╭─ Dataset excerpts
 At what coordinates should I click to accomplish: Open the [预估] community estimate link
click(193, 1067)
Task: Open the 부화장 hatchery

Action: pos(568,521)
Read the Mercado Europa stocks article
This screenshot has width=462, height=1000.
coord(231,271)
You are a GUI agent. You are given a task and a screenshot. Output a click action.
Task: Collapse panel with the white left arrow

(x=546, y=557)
╰─
╭─ Dataset excerpts
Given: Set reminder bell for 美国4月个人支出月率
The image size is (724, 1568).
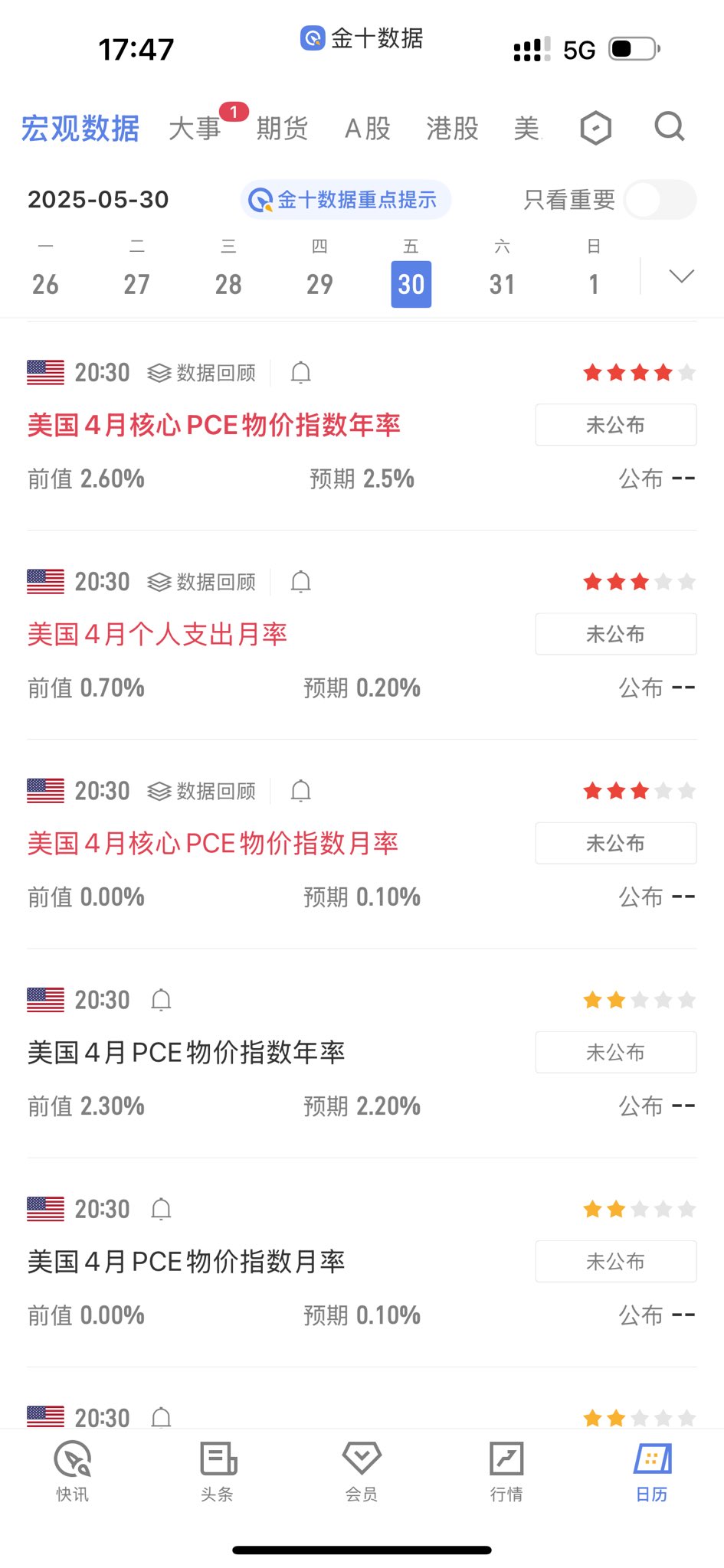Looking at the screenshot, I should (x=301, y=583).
╰─
» **Exercise objective**:
Please repeat the items from the line with "At what coordinates" up to and including the line with "(x=546, y=557)", and nothing else.

» **Output**:
 At what coordinates should I click to accomplish: Open the [预估] community estimate link
click(193, 1067)
Task: Open the 부화장 hatchery

Action: pos(568,521)
Read the Mercado Europa stocks article
This screenshot has width=462, height=1000.
coord(231,271)
You are a GUI agent. You are given a task and a screenshot. Output a click action.
Task: Collapse panel with the white left arrow

(x=546, y=557)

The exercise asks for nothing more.